(Source information begins)

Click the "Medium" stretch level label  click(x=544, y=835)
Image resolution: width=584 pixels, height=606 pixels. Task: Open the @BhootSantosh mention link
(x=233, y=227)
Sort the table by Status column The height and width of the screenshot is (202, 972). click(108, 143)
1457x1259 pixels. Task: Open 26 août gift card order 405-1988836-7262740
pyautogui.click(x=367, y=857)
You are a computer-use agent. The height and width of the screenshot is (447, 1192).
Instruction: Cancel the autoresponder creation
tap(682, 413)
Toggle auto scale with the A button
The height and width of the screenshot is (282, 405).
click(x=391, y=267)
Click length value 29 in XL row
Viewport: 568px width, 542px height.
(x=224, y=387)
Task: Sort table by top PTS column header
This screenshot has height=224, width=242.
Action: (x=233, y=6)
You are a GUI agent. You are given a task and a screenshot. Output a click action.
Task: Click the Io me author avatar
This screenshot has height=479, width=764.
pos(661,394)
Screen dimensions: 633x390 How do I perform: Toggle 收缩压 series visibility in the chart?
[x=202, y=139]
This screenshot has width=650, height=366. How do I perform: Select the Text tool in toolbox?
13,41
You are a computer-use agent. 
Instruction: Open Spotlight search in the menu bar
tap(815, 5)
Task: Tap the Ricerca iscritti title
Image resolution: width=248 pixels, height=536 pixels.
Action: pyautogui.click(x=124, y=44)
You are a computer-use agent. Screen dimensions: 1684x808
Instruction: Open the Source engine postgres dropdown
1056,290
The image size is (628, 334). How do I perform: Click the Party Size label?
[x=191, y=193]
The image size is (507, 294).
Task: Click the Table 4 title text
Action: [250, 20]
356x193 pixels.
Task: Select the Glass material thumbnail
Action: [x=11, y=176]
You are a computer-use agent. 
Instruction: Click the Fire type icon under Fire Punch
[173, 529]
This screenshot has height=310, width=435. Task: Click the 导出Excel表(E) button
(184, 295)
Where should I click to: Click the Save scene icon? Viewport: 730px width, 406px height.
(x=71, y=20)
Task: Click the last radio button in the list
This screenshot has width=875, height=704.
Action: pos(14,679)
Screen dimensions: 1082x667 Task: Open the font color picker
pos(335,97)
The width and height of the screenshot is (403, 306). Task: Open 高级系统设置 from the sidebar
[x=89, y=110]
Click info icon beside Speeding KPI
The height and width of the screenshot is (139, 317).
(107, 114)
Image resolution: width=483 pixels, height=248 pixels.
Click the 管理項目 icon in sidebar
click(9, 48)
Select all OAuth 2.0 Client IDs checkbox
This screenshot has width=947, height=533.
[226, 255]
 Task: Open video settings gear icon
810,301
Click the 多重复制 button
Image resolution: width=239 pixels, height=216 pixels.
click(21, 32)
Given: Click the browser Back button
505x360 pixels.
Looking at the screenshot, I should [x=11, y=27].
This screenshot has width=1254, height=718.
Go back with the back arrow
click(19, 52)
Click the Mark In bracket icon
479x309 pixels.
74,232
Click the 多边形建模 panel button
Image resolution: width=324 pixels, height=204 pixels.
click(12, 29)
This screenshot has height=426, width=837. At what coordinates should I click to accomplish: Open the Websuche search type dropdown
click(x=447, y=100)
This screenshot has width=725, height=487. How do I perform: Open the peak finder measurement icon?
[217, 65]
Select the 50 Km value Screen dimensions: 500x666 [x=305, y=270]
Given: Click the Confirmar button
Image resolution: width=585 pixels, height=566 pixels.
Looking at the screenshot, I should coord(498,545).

(Source information ends)

The response should consist of all the entries, transcribed exactly.

Click the "Medium" stretch level label  click(x=544, y=835)
Image resolution: width=584 pixels, height=606 pixels. Task: Open the @BhootSantosh mention link
(x=233, y=227)
Sort the table by Status column The height and width of the screenshot is (202, 972). click(108, 143)
1457x1259 pixels. Task: Open 26 août gift card order 405-1988836-7262740
pyautogui.click(x=367, y=857)
You are a computer-use agent. The height and width of the screenshot is (447, 1192).
Instruction: Cancel the autoresponder creation
tap(682, 413)
Toggle auto scale with the A button
The height and width of the screenshot is (282, 405).
click(x=391, y=267)
Click length value 29 in XL row
Viewport: 568px width, 542px height.
(x=224, y=387)
Task: Sort table by top PTS column header
This screenshot has height=224, width=242.
Action: (x=233, y=6)
You are a GUI agent. You are given a task and a screenshot. Output a click action.
Task: Click the Io me author avatar
This screenshot has height=479, width=764.
pos(661,394)
Screen dimensions: 633x390 How do I perform: Toggle 收缩压 series visibility in the chart?
[x=202, y=139]
This screenshot has width=650, height=366. How do I perform: Select the Text tool in toolbox?
13,41
You are a computer-use agent. 
Instruction: Open Spotlight search in the menu bar
tap(815, 5)
Task: Tap the Ricerca iscritti title
Image resolution: width=248 pixels, height=536 pixels.
Action: pyautogui.click(x=124, y=44)
You are a computer-use agent. Screen dimensions: 1684x808
Instruction: Open the Source engine postgres dropdown
1056,290
The image size is (628, 334). How do I perform: Click the Party Size label?
[x=191, y=193]
The image size is (507, 294).
Task: Click the Table 4 title text
Action: [250, 20]
356x193 pixels.
Task: Select the Glass material thumbnail
Action: [x=11, y=176]
You are a computer-use agent. 
Instruction: Click the Fire type icon under Fire Punch
[173, 529]
This screenshot has height=310, width=435. Task: Click the 导出Excel表(E) button
(184, 295)
Where should I click to: Click the Save scene icon? Viewport: 730px width, 406px height.
(x=71, y=20)
Task: Click the last radio button in the list
This screenshot has width=875, height=704.
Action: pos(14,679)
Screen dimensions: 1082x667 Task: Open the font color picker
pos(335,97)
The width and height of the screenshot is (403, 306). Task: Open 高级系统设置 from the sidebar
[x=89, y=110]
Click info icon beside Speeding KPI
The height and width of the screenshot is (139, 317).
(107, 114)
Image resolution: width=483 pixels, height=248 pixels.
Click the 管理項目 icon in sidebar
click(9, 48)
Select all OAuth 2.0 Client IDs checkbox
This screenshot has width=947, height=533.
[226, 255]
 Task: Open video settings gear icon
810,301
Click the 多重复制 button
Image resolution: width=239 pixels, height=216 pixels.
click(21, 32)
Given: Click the browser Back button
505x360 pixels.
Looking at the screenshot, I should [x=11, y=27].
This screenshot has width=1254, height=718.
Go back with the back arrow
click(19, 52)
Click the Mark In bracket icon
479x309 pixels.
74,232
Click the 多边形建模 panel button
Image resolution: width=324 pixels, height=204 pixels.
click(12, 29)
This screenshot has height=426, width=837. At what coordinates should I click to accomplish: Open the Websuche search type dropdown
click(x=447, y=100)
This screenshot has width=725, height=487. How do I perform: Open the peak finder measurement icon?
[217, 65]
Select the 50 Km value Screen dimensions: 500x666 [x=305, y=270]
Given: Click the Confirmar button
Image resolution: width=585 pixels, height=566 pixels.
Looking at the screenshot, I should coord(498,545).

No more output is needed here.